Columna de Sergio Hernández: La importancia de no afectar la cadena de valor minero



El miércoles 30 de noviembre es el encuentro anual de la Asociación de Proveedores Industriales de la Minería, Aprimin. Nuevamente, la gran familia del ecosistema minero nacional se da cita en un ambiente de diálogo y camaradería, convocando a autoridades, empresas, representantes nacionales y regionales, especialistas, etc.

El tejido de empresas y trabajadores agrupados en Aprimin constituye en forma encarnada y real la inmensa cadena de valor que genera la minería en Chile y sus regiones. Porque lo hemos dicho muchas veces: la minería no es solo un rajo o una mina subterránea, es un clúster completo y profundo, un sistema próspero y virtuoso de encadenamientos productivos. No miremos la minería como fue, sino como está siendo y como llegará a ser, con procesos limpios y entregando los minerales indispensables para un planeta ambientalmente sustentable.

En Chile, la minería representa más de la mitad de las exportaciones, un quinto del PIB, un quinto de las inversiones y la décima parte del empleo. En las regiones mineras un 40% del empleo local viene del sector minería, industria que ha avanzado considerablemente en materia de seguridad laboral, con la tasa de accidentabilidad más baja por actividad económica del país. Asimismo, esta actividad aporta sustantivamente al PIB de las principales regiones mineras: 54% Antofagasta, 36% Tarapacá y Atacama, 25% Coquimbo y 20% en O’Higgins.

Si solo consideramos a los proveedores (agrupados en Aprimin), en la actualidad somos 126 empresas que generan más de 180.000 empleos directos y 350.000 indirectos. 74 empresas son de origen nacional y 52 internacional, obteniendo en el país una facturación anual superior a US$15.000 millones. Y un último dato adicional: contamos con un 18% de participación femenina, versus el 14,3% promedio de la industria.

La minería nos permite pensar de forma adecuada en el largo plazo. Sin duda, de su mano podemos y debemos construir un mejor país.
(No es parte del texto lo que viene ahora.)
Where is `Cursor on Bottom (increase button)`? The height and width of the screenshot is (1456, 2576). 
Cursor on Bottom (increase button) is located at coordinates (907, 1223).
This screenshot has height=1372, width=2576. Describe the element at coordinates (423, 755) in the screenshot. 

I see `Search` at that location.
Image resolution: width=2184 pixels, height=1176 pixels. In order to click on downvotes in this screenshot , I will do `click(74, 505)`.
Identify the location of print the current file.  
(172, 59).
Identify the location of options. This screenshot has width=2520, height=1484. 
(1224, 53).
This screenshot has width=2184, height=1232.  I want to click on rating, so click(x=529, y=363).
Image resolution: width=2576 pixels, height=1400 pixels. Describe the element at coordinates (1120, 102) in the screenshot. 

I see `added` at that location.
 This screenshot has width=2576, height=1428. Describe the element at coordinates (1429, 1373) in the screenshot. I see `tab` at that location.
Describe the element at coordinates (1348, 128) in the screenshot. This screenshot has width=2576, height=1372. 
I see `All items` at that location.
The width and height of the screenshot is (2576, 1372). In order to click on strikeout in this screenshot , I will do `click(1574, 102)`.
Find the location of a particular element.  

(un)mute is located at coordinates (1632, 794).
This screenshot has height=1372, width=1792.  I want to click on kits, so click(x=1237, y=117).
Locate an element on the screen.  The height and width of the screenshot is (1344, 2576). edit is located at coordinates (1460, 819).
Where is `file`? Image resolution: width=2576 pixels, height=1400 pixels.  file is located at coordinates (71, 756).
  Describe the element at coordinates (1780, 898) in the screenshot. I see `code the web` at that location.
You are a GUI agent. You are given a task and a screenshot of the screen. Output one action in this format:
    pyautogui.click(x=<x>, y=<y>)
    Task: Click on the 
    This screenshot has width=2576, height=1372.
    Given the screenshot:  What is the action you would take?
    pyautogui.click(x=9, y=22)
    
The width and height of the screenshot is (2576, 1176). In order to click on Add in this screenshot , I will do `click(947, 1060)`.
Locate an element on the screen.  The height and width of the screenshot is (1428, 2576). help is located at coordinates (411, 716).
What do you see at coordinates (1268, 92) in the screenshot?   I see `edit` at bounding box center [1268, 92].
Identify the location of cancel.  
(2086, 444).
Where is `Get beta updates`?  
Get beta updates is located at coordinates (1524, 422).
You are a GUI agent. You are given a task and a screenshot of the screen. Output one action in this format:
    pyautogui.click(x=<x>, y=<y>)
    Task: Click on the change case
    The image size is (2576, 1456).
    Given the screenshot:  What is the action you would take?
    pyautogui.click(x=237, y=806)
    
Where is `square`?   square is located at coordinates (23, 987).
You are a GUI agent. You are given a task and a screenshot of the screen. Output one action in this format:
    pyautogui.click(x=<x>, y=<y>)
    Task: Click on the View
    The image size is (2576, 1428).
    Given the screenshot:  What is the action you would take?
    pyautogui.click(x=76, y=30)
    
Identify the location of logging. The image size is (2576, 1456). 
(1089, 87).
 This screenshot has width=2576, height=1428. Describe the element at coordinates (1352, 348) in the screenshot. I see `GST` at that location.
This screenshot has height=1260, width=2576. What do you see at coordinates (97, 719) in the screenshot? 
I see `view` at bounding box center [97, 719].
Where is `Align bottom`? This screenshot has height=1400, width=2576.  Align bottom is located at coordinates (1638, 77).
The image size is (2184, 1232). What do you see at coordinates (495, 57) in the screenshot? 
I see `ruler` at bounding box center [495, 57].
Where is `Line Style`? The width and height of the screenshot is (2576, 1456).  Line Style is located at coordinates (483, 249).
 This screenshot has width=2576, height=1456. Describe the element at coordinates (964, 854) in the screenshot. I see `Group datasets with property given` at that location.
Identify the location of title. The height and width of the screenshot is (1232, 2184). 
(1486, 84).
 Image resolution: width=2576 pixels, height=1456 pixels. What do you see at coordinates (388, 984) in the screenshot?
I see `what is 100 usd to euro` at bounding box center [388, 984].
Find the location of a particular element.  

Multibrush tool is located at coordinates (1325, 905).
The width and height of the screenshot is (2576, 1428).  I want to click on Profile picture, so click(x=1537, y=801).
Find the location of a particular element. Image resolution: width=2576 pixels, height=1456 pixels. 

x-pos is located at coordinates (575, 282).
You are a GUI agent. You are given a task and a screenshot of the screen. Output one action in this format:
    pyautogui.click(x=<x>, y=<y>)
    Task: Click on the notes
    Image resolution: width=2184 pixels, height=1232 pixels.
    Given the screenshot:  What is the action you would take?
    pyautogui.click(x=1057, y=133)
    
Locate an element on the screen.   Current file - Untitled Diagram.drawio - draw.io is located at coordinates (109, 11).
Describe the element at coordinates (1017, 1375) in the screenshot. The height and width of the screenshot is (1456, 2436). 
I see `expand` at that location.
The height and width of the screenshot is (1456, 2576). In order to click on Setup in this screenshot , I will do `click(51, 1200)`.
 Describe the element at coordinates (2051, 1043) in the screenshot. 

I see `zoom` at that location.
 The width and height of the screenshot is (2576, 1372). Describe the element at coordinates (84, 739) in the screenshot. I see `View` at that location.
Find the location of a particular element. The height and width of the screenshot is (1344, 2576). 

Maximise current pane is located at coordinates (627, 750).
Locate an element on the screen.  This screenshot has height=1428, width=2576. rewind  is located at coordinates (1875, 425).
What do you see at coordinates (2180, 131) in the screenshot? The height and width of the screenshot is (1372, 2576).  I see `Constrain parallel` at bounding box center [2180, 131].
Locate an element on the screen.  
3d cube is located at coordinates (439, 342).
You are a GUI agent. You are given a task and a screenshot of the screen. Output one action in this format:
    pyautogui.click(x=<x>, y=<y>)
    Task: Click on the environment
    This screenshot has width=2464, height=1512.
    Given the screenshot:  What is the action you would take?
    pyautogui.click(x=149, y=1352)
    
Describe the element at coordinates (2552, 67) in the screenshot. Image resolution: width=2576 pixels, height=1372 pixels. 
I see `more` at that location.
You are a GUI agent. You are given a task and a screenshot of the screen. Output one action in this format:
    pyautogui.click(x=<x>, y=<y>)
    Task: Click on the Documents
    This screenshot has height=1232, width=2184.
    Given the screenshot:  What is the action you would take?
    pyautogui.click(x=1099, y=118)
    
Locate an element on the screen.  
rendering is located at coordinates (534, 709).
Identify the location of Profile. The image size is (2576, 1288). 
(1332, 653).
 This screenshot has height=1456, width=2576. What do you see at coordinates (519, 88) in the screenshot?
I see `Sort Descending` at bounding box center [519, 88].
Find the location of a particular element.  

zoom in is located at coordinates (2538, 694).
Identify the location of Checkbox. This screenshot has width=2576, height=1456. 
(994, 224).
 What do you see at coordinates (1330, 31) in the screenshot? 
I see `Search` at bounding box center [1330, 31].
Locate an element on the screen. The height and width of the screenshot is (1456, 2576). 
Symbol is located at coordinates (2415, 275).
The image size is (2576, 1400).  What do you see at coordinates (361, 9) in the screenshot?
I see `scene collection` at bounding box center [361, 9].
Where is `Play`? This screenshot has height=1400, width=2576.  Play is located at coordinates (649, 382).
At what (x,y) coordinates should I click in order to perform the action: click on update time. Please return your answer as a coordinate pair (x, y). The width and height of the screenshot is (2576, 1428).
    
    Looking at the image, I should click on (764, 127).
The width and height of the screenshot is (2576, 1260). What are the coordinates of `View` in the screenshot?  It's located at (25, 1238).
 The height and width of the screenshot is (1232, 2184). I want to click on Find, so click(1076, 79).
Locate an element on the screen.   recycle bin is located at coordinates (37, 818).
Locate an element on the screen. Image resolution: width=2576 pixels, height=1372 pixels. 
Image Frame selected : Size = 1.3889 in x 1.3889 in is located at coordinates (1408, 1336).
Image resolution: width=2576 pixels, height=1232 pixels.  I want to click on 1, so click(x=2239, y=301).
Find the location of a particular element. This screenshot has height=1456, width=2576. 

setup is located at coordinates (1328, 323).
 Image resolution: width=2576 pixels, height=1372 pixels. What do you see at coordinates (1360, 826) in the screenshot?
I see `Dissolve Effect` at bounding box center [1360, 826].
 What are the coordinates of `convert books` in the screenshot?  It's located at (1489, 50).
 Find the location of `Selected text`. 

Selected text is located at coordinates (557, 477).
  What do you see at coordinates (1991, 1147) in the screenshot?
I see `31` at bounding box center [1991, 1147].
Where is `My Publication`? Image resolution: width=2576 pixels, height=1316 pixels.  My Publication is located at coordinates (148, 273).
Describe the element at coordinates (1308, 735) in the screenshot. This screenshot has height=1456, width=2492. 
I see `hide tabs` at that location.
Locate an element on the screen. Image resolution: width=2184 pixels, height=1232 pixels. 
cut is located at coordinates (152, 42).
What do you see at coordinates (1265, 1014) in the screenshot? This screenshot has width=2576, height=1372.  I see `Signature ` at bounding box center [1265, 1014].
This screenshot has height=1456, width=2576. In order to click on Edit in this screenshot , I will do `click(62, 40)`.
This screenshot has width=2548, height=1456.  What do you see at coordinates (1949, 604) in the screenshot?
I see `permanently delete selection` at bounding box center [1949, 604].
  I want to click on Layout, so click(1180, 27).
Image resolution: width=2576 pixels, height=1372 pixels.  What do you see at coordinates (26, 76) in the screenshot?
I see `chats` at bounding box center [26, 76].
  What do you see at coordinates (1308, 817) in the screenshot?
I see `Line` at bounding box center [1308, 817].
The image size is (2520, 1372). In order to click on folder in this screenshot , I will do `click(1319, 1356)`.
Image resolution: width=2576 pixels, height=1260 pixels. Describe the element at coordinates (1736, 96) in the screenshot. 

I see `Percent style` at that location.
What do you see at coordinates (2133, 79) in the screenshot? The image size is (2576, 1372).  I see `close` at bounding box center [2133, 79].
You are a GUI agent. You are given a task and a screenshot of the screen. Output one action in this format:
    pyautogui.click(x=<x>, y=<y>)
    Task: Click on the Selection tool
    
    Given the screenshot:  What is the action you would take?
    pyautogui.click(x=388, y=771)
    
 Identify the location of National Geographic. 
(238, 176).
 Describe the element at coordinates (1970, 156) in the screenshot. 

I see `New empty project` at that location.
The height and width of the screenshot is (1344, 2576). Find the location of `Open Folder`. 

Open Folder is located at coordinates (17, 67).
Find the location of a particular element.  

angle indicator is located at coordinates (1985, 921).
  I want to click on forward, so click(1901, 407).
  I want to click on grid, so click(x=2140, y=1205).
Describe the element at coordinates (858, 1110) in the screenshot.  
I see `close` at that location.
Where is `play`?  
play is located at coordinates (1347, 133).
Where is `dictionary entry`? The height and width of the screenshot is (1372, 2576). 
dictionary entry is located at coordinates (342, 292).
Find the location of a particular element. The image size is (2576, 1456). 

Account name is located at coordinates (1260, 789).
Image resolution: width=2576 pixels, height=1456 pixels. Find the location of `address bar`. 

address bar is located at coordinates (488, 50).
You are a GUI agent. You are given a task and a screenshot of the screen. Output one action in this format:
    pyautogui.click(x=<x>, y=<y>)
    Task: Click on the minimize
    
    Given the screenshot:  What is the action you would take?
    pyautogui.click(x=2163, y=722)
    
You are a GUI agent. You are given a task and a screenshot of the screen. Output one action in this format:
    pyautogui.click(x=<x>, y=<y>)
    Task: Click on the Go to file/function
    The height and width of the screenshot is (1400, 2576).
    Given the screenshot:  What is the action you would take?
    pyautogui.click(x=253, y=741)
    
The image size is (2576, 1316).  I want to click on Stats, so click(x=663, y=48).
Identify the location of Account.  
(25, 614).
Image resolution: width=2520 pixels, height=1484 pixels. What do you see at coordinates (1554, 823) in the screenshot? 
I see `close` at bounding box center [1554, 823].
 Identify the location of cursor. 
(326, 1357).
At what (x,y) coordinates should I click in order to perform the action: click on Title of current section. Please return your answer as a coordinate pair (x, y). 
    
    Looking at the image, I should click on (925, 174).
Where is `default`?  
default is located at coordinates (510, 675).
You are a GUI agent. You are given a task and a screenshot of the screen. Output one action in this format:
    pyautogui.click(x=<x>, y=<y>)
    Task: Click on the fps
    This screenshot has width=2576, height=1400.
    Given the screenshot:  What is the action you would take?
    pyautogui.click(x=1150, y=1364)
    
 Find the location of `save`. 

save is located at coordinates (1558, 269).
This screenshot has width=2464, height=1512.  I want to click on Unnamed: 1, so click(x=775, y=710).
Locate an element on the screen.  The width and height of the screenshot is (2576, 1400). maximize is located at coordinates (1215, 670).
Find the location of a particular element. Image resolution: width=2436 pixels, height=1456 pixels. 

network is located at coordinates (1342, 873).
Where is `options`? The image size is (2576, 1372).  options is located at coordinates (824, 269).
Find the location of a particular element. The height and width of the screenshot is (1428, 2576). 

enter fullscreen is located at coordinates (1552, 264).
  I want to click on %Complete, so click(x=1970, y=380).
Pero lamentablemente, por cuarto año consecutivo estamos cerrando el 2022 en incertidumbre, dudas y temores que no le hacen bien a la cadena de valor minero, ni menos al país: ya llevamos casi 48 meses de tramitación del proyecto de royalty minero en el Congreso. De por sí, la prolongación de este debate no ha sido positiva para generar un ambiente propicio para las inversiones.

A lo largo de este proceso hemos observado diferentes cambios de fondo de este proyecto: los más recientes fueron presentados por el Poder Ejecutivo en octubre para acoger algunas importantes observaciones hechas saber por el sector minero y Aprimin. Esta última versión mejorada del gobierno se hizo cargo de simplificar la estructura recaudatoria pero, lamentablemente, la carga tributaria efectiva total se propone superior al 49%.

Perseverar con unas tasas efectivas tan elevadas, pone en riesgo no solo a las operaciones mineras, sino que también al conjunto de la cadena de valor; unos diez puntos porcentuales sobre lo tributado actualmente. Este incremento deja a Chile a varios puntos encima de las tasas efectivas de países competidores como Perú, Australia o Canadá. Sí, debemos trabajar en pro de aumentar la recaudación -algo en lo que hay acuerdo transversal-, pero debiera ser en una modalidad en que quedemos, al menos, a la par de estos países.

De esta forma se podría racionalizar el objetivo del proyecto de ley, que es aumentar la recaudación desde la minería en forma sustentable en el largo plazo, pero al mismo tiempo, protegiendo la competitividad para atraer más y mejores inversiones que aumenten nuestra actividad y continúen aportando a la cadena de valor, en especial en nuestras regiones. Siempre recaudará más una carga tributaria de un 40% con altas inversiones, que una carga tributaria del 50% con bajas inversiones.